Lastly I am very indebted to Ian and Sandy Ritchie of Kaboega for their hospitality and kindness, and for sharing their own Eden and love of nature so generously with Daphne and myself. I must also record my gratitude and respect to the owners of Kaboega, and note the contribution they are making towards conservation – Mr and Mrs Andre Bezuidenhout.
I am grateful to Umdaus Press, and particularly to Mr J. A. Retief, for their encouragement, support and effort to bring this work to fruition.

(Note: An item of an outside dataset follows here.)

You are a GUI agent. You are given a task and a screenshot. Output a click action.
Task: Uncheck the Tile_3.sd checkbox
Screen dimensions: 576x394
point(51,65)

Acknowledgement is hereby given to Cape Nature Conservation and to the Eastern and Northern Cape Provincial Nature Conservation Authorities for the permits which were issued for the necessary but limited collecting required for this work. In the Western, Eastern and Northern Cape Provinces of the Republic of South Africa, all species of the genus Haworthia are classified as “protected flora” in terms of the Nature and Environmental Conservation Ordinance, 1974 (Ordinance 19 of 1974), as it is applicable to each of the afore-mentioned Provinces. Material for this book was gathered and collected on terms of the spirit and letter of this Ordinance. Nothing in the book should be construed as an encouragement to acquire these plants from their natural habitat or to suggest they are better located anywhere but in that situation.
M B Bayer, 16 Hope Str., 8001 Cape Town.